Boston shakers are better-suited for the slightly-more-advanced booze enthusiast or, at the very least, one who already owns a strainer. These two-piece shakers are what most professional bartenders use behind the bar, and at first blush, they seem really simple to use, since it’s just two tins that fit into each other. But that two-piece setup is exactly why Boston shakers are better suited for people already familiar with the mechanics of shaking drinks; if you don’t fit them properly and make sure the seal is tight, you will end up with a huge mess on your hands and liquid everywhere.
You also have to be careful while pouring, either using a separate strainer or letting just enough space out between the tins so that the liquid comes out but the ice stays in. Both of these tasks require a fair bit of coordination. One advantage that the Boston shaker holds over the cobbler is that it’s much easier to clean, since there aren’t any weird nooks and crannies, but that also means you can’t have as much fun with different styles.
This is the most simple, straightforward Boston shaker setup: a pint glass and a silver tin.
You can also buy just the larger, stainless steel half of the Boston shaker and use one of the pint glasses you might have lying around from college.
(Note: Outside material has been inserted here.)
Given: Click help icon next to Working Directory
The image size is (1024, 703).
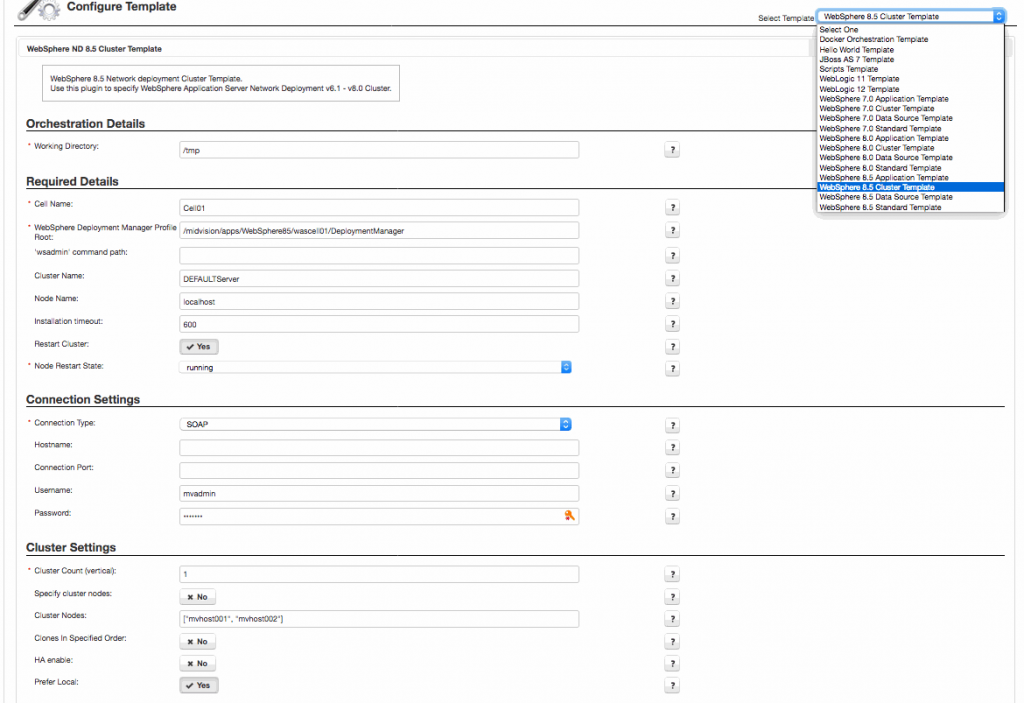Looking at the screenshot, I should click(x=673, y=149).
If you’re new to shaking cocktails but still want a Boston shaker, this one has a rubber rim that’ll help you create a seal, as well as measurements listed along the side of the glass that you can use in lieu of a jigger.
This shaker from Sagaform also has a rubber rim to help with the seal, though the facets on the glass give it a more polished look than a straight pint glass.
The tin-on-tin Boston shaker, made of two metal glasses, is what the bartenders at Jim Meehan’s not-so-secret speakeasy PDT use, if you want to really look like a pro.
French shakers only have two pieces, like a Boston shaker, which, again, means you’ll need a strainer to serve the drink once it’s shaken — but like a cobbler shaker, the cap fits right into the tin, so you don’t have to worry about creating a perfect seal before you mix. These shakers are not common; in fact, I struggled to find options to include on this list from major retailers. But they’ve got a place in bartending history, and some folks do prefer them, so here you go.
A straightforward French (or Parisian) shaker, from Schott Zwiesel.